Problem
With pictures omitted, output the records below exactly as they appear.

□ □ □ □ □

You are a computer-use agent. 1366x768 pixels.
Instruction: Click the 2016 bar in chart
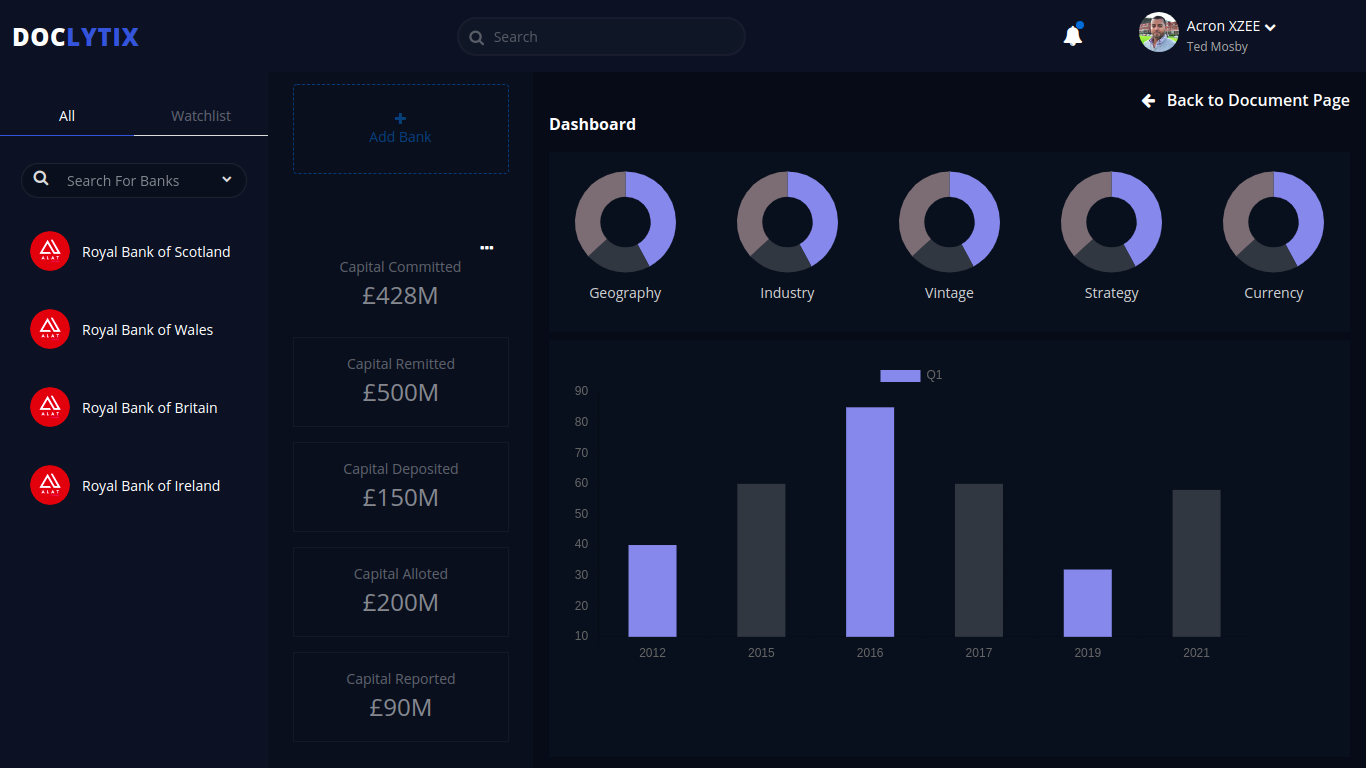[870, 522]
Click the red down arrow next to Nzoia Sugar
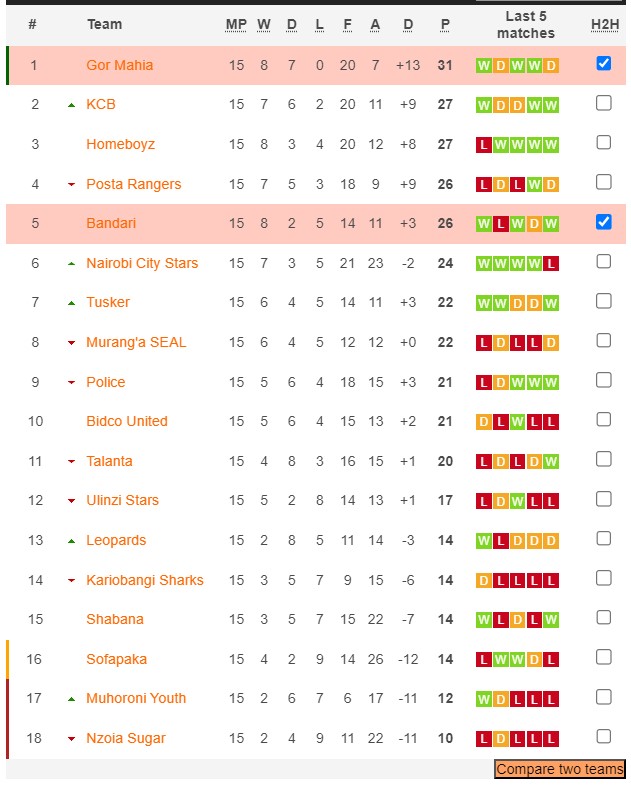This screenshot has width=631, height=793. [x=71, y=739]
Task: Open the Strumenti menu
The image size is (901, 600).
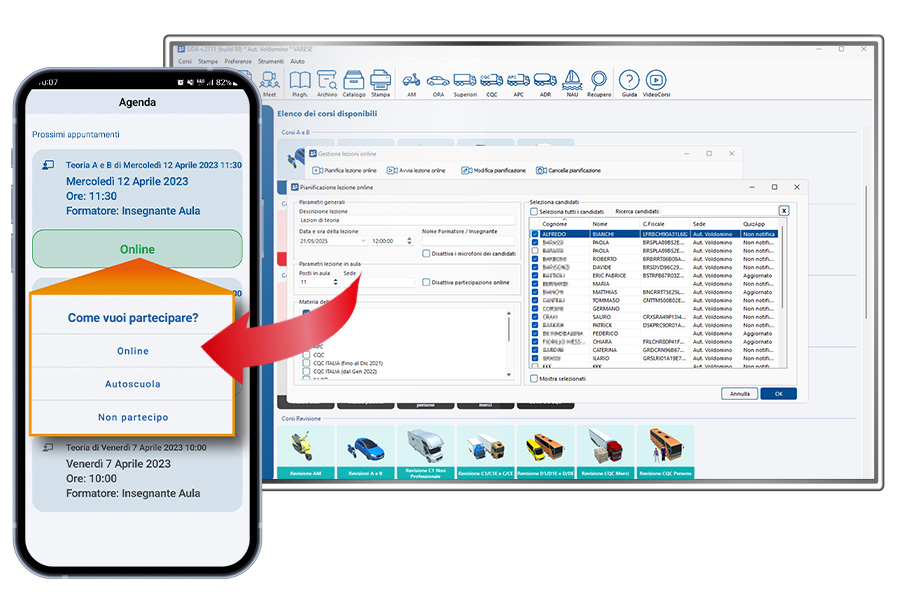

□ □ □ □ □

Result for this exercise
You are a computer-use agent. 1366x768 pixels.
Instruction: Click the 2016 bar in chart
[870, 522]
Click the red down arrow next to Nzoia Sugar
This screenshot has width=631, height=793. [x=71, y=739]
Task: Open the Strumenti menu
The image size is (901, 600).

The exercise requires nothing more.